Much of Bernoulli’s later work involved the application of probability to disparate fields, including birth rate and inoculation. In one study in 1766, he used smallpox morbidity and mortality rates to illustrate the effectiveness of inoculation. In 1776, Bernoulli retired from teaching. He died in Basel, Switzerland, on March 17, 1782.
Impact
Bernoulli’s contributions to mathematics influenced numerous later developments, leading to improvements ranging from better sound quality in MP3s to stealthier submarines. He is considered the father of fluid dynamics, and his work on fluid flows is an integral part of the science used in the design of travel vessels, including airplanes, cars, and ships. Bernoulli’s fluid flow equation led to advances resulting in the modern practice of building ships based on model design, a process pioneered by naval architects such as William H. Froude (1810–79) and David Taylor (1864–1940), who then used fluid dynamics to predict the behavior of the full-size ship. Before these architects developed the idea of building ships in miniature first, the ships had to be built full scale before they could be tested.
Applied to aeronautics, Bernoulli’s principle of fluid dynamics was essential in the development of the first airfoils. An airfoil is the part of a travel vessel, particularly an airplane’s wing or propeller, that is designed to give the vessel speed in relation to the surrounding air pressure.
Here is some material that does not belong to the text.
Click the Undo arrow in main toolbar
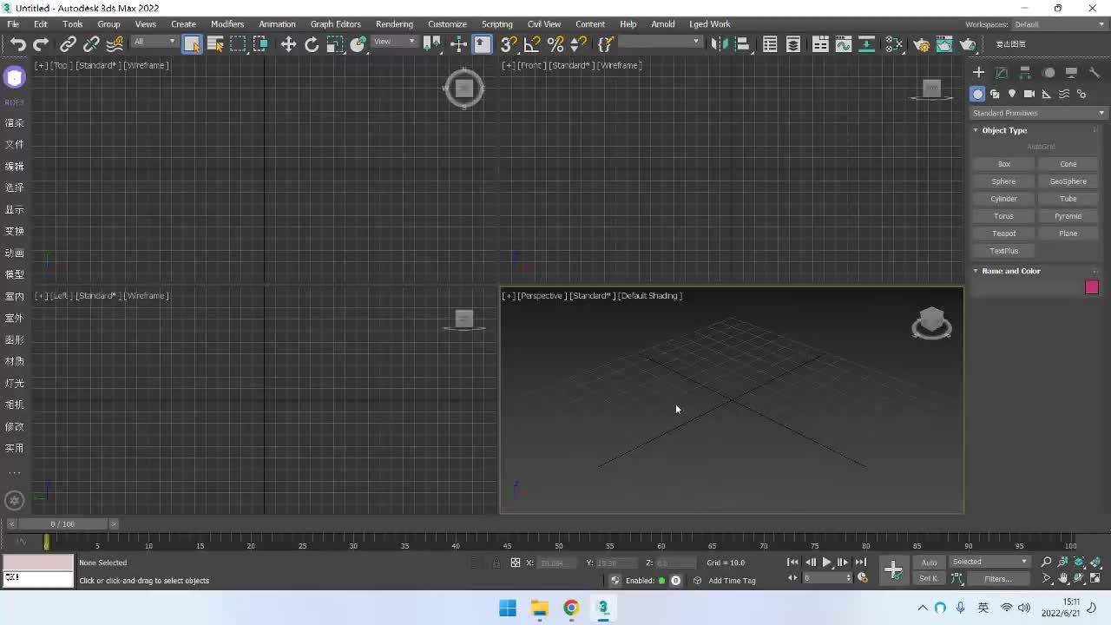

The faster an airplane travels, the more lift it can achieve. Because Bernoulli’s approach worked, his equations were expanded upon, and they became the basis for a set of equations governing pressure. Initially used for low speeds, Bernoulli’s equations were extended to all velocity ranges, including modern hypersonic flight.
In addition to airplanes and submarines, Bernoulli’s equations became important to the automobile industry, enabling the production of faster and more fuel-efficient cars. Additionally, his application of probability to physics provided better definitions to temperature and other such fundamental ideas, allowing for more accurate descriptions and further work in the various fields of physics. For example, the field of thermodynamics, which studies the flow of heat as a group of excited particles, uses Bernoulli’s conjectures.
Bibliography
Baigrie, Brian S. The Renaissance and the Scientific Revolution: Biographical Portraits. New York: Scribner’s, 2001. Print. Contains a concise overview of Bernoulli and his work.
Bernoulli, Daniel, and Johann Bernoulli. Hydrodynamics and Hydraulics. Trans. Thomas Carmody and Helmut Kobus. Mineola: Dover, 2005. Print. A translation of Daniel Bernoulli’s treatise on fluids in motion, now called fluid dynamics, and Johann Bernoulli’s treatise on hydraulics.
Chakrabarti, Subrata K. The Theory and Practice of Hydrodynamics and Vibration. River Edge: World Scientific, 2002. Print. Covers the basics of fluid dynamics and the vibration of structures when subject to environmental loads. Applies this material to the design of structures.
Emrich, Raymond J. Fluid Dynamics. New York: Academic, 1981. Print. Focuses on the measure of velocity in fluid flows. Covers a variety of tracer and probe methods, as well as the analysis of Doppler shifts.
Šejnin, Oskar B. Portraits: Leonhard Euler, Daniel Bernoulli, Johann-Heinrich Lambert. Berlin: NG-Verl, 2009. Print. Provides biographical information about Euler, Bernoulli, and Lambert, translated from several languages. Discusses the close collaboration between Euler and Bernoulli and the impact Euler’s work had on the development of the Bernoulli equation.